Ben Stein in the Sunday Times trying to figure out, like I am, what the underlying trend lines are:
...from 1947 to about 1973 — from the days from the great Harry S. Truman to the great Richard M. Nixon — real hourly pay for nongovernment workers rose by about 40 percent. The peak year was the one before R.N. left for San Clemente in 1974. Since then, real wages both hourly and weekly for all nongovernment workers, on average, have fallen by about 5 percent, very roughly.
Given that we are moving into a period of extreme system shocks, this isn't good news. There's no income buffer to allow an easy transition to resilient communities. It's looking it will end up being a bare bones bootstrap against a backdrop of rapidly expanding GG action.
A world away, India (a canary in the coal mine) is feeling the strain already.
Has anybody calculated the typical displacement tax? You know, moving costs, and hidden costs such as building up a network of friends/family (or hiring professionals when that's not an option) to help with tasks such as childcare.
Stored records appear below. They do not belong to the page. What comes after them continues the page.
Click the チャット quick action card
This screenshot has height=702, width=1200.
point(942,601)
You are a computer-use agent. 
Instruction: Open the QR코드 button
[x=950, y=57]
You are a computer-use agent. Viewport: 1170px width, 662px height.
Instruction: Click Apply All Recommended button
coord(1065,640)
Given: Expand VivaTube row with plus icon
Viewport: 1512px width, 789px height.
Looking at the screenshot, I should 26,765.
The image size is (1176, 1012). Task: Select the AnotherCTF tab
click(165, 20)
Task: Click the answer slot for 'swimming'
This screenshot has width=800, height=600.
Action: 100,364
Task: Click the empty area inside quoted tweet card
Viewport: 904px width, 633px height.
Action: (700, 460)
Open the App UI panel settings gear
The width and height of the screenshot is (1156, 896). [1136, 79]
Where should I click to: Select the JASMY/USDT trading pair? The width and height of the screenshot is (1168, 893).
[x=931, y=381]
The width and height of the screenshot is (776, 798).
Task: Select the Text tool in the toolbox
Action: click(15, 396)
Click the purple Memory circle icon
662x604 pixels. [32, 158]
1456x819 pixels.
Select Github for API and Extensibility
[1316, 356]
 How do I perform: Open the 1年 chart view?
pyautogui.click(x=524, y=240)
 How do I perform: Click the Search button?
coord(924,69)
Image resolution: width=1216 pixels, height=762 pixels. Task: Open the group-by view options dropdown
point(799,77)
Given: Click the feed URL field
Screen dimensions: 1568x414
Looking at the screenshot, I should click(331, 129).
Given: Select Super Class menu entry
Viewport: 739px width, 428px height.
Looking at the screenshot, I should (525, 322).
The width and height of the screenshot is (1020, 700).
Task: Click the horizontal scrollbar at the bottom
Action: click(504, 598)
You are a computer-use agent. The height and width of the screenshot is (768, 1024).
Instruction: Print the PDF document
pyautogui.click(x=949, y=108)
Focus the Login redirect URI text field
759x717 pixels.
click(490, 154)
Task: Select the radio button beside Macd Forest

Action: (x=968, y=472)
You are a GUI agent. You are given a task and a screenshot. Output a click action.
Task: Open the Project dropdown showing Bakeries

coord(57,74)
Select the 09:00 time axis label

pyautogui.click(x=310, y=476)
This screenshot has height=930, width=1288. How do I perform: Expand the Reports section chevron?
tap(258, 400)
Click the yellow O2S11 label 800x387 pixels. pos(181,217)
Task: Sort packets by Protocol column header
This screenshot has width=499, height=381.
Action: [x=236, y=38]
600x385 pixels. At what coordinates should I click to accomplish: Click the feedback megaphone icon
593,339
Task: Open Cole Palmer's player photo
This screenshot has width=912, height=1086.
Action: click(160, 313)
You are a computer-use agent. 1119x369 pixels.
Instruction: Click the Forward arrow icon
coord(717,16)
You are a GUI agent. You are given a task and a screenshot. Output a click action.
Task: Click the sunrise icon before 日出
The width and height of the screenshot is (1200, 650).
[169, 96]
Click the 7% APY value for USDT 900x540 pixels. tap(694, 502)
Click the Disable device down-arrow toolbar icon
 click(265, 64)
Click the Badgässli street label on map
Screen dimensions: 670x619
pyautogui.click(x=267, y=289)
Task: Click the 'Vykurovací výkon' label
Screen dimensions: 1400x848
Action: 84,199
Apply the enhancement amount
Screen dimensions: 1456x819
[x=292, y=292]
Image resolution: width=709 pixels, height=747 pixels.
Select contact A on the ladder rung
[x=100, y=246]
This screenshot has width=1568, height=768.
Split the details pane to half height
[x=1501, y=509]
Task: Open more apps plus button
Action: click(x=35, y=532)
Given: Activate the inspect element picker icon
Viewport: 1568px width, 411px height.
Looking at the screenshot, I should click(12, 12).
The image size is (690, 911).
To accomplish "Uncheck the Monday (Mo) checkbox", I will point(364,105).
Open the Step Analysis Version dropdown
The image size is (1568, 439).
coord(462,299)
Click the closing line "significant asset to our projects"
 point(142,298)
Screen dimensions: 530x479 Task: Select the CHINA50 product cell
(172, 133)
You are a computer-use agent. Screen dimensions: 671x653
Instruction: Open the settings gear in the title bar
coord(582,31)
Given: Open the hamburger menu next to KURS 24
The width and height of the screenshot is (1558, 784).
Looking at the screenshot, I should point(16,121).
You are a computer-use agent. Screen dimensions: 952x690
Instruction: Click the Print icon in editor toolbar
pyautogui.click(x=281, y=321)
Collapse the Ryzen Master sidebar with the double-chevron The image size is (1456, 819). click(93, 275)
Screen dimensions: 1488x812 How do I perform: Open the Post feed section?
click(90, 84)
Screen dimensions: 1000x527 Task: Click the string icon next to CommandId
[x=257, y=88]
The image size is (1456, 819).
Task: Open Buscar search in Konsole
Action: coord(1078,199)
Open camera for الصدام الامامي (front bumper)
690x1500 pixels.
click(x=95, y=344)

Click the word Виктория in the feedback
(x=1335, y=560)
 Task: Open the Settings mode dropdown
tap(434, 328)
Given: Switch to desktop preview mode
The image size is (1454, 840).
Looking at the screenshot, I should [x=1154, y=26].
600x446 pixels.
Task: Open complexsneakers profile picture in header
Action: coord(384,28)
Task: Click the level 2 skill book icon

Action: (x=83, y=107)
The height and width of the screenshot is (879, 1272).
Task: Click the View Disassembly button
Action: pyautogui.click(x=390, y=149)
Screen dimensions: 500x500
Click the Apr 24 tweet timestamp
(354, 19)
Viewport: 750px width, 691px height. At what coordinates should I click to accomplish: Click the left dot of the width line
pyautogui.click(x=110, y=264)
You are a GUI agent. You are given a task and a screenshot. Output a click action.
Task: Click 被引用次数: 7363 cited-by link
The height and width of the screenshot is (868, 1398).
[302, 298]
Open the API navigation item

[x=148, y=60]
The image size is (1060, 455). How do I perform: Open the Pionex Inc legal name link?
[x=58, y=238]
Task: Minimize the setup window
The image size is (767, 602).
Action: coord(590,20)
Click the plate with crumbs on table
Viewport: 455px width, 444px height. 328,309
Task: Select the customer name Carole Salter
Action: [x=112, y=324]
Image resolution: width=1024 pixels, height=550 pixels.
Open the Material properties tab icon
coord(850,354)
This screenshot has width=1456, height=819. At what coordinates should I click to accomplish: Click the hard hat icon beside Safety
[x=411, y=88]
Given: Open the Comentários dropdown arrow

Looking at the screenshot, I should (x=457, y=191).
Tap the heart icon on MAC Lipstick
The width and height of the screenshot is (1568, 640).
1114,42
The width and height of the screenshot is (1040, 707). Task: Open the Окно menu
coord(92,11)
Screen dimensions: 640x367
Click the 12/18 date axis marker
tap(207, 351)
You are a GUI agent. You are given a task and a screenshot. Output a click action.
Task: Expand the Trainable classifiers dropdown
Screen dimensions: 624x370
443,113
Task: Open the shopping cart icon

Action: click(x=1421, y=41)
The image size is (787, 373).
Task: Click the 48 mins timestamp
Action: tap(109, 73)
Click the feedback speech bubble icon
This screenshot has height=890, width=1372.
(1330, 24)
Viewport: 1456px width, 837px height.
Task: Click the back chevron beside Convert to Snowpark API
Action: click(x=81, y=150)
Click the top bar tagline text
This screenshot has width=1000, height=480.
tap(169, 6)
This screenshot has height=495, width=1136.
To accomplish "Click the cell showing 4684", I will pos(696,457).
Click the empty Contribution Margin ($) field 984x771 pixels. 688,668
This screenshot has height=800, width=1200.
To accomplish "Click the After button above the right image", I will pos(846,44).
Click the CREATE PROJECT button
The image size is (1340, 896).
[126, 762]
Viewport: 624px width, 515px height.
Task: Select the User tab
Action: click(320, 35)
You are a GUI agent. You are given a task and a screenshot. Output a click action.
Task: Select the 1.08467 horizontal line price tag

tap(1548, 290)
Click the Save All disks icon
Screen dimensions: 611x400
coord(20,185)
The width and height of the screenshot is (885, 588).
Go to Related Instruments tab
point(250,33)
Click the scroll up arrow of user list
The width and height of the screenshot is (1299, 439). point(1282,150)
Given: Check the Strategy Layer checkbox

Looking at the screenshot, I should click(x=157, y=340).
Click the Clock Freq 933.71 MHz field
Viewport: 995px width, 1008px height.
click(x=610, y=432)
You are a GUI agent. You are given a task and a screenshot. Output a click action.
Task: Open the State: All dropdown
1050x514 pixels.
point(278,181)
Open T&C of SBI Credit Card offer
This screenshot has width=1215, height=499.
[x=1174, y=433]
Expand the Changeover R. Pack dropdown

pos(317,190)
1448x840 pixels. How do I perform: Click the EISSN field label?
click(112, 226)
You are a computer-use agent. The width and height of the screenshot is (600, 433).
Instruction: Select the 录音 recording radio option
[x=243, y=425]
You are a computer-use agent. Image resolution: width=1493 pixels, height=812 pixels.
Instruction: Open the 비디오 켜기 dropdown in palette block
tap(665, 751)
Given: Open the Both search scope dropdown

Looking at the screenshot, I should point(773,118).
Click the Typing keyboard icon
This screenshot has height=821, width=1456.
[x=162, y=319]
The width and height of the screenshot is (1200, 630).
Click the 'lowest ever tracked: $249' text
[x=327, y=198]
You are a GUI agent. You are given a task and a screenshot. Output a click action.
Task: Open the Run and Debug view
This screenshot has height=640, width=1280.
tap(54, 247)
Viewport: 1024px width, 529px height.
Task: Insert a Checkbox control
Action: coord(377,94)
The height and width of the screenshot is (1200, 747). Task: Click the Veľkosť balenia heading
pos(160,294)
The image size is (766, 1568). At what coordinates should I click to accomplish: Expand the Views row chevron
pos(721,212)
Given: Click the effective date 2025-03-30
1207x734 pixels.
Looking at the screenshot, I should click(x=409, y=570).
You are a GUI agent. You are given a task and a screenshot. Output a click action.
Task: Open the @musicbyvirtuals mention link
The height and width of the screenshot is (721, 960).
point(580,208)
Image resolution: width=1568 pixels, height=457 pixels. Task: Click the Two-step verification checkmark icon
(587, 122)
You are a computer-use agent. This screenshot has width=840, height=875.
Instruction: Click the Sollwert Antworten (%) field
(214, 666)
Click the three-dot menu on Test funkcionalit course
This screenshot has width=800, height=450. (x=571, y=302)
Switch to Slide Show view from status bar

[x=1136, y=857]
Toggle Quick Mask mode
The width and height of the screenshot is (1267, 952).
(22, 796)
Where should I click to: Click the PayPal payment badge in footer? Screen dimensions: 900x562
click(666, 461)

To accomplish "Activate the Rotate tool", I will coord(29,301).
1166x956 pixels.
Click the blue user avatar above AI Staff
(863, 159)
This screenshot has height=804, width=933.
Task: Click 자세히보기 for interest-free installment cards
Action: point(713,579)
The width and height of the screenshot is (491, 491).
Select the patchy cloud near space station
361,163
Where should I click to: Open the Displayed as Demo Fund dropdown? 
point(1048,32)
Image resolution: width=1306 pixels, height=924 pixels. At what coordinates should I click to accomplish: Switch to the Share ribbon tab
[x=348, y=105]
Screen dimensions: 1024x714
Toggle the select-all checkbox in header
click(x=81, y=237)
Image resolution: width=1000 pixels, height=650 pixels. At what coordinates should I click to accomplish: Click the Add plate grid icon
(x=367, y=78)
Posted by: catfish | June 30, 2008 at 03:06 PM
When people ask me why I don't move back to Silicon Valley now that H-1b invasion isn't quite as vicious as it was circa 2000, my response is that it cost me about $50k to get out and set up a "stop gap" local computer support business in an area remote enough that it was unlikely to be invaded soon (Skamania County, WA). However, I didn't count on so many other refugees following so soon and making an already-thin market buckle under the load.
Now I'm regretting not having moved back to "fly-over country" where people are less likely to retreat. However, I've learned an important lesson:
Look at the foreign born population density as well as median income to median house price ratio at any place you are retreating to.